We've had ombre hair, dip-dye hair and rainbow hair, so it's hardly surprising that the latest hair trend also revolves around colour.
The splashlights technique was pioneered by New York-based colourist Aura Friedman, and comprises a streak of horizontal highlights which gives the impression that the wearer is standing under a spotlight.
However, it's not just a case of simply bleaching one area of hair. The trend, when carried out correctly, involves lightening a horizontal ring of hair, starting from the under layers and working outwards, and then dyeing the hair below and above with a colour similar to the natural shade.
Aura Friedman is widely credited with creating the ombre hair craze, and has, in the past, showcased various new hair trends at fashion weeks around the world.
A recent tweet by Friedman included a link to a photo of the colourist carrying out the splashlight treatment with the hashtag #nyfw, prompting many to speculate that splashlights will dominate the catwalk when New York Fashion Week kicks off in just a few weeks' time.
"We tend to refer to this technique as panelling," explains Jon Kinsey of Leeds-based Jon Kinsey Salon. "Done properly it can look great. It’s really a more technical and sophisticated alternative to dip dyeing - we use differently-shaped sections to create veils or layers of hair which show as the hair moves."
So how easy is the splashlights trend to carry off? The answer, unfortunately, is not very. "Using bleach will always put strain on the condition of the hair and it would be fairly difficult to maintain," points out Tai Walker, head of colour and technical development at Mahogany Hairdressing. "It’s also important to get the colour topped up."
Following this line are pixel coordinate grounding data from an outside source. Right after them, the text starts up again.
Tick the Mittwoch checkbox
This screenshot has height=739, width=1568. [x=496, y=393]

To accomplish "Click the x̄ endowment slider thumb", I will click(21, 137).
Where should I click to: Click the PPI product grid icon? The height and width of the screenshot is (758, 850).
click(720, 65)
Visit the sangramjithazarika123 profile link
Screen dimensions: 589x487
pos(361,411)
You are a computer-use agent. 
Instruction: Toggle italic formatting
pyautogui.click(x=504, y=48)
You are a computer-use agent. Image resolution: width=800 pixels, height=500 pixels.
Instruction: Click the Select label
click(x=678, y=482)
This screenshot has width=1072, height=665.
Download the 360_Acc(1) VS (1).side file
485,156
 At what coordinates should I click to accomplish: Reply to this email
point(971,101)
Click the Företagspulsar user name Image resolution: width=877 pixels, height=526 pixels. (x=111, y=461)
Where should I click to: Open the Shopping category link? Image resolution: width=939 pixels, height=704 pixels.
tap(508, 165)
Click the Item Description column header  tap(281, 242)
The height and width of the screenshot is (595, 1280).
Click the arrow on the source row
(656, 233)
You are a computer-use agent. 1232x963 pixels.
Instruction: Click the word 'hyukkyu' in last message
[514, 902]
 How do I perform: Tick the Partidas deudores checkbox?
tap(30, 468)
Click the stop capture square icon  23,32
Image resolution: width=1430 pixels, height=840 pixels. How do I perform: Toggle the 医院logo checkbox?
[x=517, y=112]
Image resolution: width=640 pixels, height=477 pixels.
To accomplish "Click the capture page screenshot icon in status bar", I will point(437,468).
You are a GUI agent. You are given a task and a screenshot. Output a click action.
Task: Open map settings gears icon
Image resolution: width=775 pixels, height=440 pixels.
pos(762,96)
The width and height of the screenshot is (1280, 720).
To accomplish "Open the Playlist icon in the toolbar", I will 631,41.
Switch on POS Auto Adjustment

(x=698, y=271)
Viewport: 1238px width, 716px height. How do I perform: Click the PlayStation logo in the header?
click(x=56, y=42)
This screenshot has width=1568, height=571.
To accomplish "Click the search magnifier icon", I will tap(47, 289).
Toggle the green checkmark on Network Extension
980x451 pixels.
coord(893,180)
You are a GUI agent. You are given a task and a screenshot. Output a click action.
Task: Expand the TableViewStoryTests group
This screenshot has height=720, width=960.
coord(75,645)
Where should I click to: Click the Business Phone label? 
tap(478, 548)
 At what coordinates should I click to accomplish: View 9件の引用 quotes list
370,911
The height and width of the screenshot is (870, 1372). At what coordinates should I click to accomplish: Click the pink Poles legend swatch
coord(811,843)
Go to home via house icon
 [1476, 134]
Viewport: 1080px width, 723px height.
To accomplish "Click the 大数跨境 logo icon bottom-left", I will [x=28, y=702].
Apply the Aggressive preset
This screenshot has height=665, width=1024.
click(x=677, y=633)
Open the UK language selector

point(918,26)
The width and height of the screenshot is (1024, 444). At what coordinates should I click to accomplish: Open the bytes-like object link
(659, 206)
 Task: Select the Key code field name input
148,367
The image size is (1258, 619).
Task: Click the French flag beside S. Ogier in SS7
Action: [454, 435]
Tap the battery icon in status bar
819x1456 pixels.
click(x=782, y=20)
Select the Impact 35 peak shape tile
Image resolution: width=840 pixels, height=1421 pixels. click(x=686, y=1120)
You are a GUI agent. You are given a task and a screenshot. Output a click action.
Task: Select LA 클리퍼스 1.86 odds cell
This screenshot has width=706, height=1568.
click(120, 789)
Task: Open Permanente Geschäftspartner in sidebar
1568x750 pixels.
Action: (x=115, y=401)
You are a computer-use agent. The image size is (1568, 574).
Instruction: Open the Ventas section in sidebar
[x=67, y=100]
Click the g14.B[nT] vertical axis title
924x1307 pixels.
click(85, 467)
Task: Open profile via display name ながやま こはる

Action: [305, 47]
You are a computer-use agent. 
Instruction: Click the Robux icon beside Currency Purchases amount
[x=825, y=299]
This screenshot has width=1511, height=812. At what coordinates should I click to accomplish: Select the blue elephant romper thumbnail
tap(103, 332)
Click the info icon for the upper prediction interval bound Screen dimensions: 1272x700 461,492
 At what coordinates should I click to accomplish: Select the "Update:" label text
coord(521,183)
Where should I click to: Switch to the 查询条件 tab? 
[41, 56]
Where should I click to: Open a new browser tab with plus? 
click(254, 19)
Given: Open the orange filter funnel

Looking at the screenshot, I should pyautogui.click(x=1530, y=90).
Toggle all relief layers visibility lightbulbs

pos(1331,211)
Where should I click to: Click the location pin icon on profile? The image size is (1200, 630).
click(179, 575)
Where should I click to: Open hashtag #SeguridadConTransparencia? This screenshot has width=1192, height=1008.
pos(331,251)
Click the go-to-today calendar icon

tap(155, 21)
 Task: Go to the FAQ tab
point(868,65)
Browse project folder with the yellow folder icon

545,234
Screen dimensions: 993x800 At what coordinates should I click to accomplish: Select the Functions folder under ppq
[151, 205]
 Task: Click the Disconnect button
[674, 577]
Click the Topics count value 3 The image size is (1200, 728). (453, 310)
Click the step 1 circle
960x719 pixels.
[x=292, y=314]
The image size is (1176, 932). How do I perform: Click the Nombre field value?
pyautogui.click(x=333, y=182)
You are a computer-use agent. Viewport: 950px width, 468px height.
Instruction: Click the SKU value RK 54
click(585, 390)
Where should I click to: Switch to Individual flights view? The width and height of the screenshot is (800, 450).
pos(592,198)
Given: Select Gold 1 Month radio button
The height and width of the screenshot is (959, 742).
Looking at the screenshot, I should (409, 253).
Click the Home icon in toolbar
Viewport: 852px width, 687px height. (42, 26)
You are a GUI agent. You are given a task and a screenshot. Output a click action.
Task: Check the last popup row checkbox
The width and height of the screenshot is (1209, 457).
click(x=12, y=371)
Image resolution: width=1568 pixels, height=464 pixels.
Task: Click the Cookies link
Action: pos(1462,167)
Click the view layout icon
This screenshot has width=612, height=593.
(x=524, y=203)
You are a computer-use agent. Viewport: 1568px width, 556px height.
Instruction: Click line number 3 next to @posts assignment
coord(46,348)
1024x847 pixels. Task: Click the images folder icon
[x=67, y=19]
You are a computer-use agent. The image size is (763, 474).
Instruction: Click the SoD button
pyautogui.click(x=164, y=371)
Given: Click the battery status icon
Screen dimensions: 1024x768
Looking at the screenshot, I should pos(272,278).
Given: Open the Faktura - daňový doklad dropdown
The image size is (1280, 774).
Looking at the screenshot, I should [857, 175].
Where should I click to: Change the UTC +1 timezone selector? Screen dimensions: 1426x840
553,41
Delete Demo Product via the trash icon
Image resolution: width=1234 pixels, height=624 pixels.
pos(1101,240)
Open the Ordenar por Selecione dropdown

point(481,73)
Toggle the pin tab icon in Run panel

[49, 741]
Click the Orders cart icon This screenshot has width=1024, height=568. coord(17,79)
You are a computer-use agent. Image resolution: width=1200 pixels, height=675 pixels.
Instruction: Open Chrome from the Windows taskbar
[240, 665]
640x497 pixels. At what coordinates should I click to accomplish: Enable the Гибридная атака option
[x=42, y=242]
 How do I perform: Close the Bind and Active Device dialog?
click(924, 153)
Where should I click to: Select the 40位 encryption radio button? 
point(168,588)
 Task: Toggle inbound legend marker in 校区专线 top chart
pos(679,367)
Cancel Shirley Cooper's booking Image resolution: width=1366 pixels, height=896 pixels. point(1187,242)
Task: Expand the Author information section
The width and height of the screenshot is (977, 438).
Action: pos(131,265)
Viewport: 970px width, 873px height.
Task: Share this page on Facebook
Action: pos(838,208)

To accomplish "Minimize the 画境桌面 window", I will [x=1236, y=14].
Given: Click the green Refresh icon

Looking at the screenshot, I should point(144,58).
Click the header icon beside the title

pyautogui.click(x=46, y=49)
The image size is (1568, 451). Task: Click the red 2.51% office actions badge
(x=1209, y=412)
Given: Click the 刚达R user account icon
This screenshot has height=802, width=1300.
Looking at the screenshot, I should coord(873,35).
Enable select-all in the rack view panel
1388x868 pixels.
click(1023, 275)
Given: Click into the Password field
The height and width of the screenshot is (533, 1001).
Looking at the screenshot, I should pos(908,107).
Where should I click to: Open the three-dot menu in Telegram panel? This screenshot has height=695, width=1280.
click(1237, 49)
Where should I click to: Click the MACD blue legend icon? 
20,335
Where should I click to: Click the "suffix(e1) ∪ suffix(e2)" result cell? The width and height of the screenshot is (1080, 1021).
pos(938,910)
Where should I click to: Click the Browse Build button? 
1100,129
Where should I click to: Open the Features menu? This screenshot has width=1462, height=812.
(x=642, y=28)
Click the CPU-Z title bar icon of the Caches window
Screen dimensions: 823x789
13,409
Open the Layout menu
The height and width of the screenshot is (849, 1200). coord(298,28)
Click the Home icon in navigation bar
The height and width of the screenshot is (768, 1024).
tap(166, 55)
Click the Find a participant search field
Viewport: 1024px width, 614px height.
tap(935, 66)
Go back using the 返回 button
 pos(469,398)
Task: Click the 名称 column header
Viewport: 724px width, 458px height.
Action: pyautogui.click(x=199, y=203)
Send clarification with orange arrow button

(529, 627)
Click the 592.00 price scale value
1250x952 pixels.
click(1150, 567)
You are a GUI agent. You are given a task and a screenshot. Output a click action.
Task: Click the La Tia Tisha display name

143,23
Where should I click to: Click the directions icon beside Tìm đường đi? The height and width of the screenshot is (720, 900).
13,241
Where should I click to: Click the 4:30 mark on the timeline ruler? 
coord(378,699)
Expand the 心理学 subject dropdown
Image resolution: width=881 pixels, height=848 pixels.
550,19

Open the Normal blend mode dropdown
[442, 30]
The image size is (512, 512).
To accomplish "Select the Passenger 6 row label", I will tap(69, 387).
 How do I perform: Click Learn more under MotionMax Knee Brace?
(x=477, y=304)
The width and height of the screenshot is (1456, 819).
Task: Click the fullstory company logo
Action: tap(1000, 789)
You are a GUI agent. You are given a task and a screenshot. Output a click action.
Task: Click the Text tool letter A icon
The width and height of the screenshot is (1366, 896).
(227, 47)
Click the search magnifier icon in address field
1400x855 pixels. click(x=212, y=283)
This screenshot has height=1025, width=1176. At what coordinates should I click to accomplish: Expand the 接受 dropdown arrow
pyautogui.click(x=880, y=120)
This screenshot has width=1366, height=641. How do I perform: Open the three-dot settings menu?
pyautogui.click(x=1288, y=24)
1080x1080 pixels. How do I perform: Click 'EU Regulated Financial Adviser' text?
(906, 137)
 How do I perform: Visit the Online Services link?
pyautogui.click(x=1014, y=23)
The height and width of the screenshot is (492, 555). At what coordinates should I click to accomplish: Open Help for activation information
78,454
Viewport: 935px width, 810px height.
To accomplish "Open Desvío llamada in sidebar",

Regular salon visits are a must for those keen on trying out the trend, but nourished, healthy locks are equally important. "The sharpness could be lost when the hair starts to grow and would need to be redone sooner than other trends," warns Joe Allen, salon director at Bournemouth-based Hush Hair and Beauty.
"The most important thing about maintaining the look is to condition the hair properly afterwards and to use a good after-hair care regime."
The long and short of it
The length of hair is also important.
“Medium to long hair will look best with a splashlight as the ‘halo’ effect could look a little severe on shorter hair," says Laura McCool, a creative stylist for Supercuts' Edge artistic team.
“Layered hair also looks fantastic with this trend as a more subtle colour can be put through the middle section so that the colour shows through when you move. By using a colour which isn't that different to your natural shade, the splashlight will create lots of depth and make hair look thicker and generally more voluminous."
Laura also points out that one of the advantages of splashlights is their versatility. “Although splashlights aren't ideal for short hair, the technique can be still be adapted to suit different hairstyles, perhaps with one through the fringe, though it's best to consult your stylist on how to make this work for you.”
Hair colour is another factor which should be taken into consideration. "It works amazingly on natural brown hair but it can be adapted to most hair colours," points Karine Jackson. "If you're a follower of fashion and want your look to stand out this is a great trend."
The good news is that according to the experts, there are easier, less high maintenance alternatives for those looking to copy the splashlights trend.
"The splashlights trend is similar to the shine line trend that was around a few years ago," points out Tai Walker at Mahogany Hairdressing.
"This involves bleach being placed in bands throughout the fringe or areas of sharp graphic cuts. The bleach is then toned with a colour slightly lighter than the natural base. The shine line trend uses colours within the same tonal family, giving the effect that light is reflecting off the hair."
"Personally, I think using similar tonal colours in the hair looks more natural and glamorous than a large band of contrasting colour."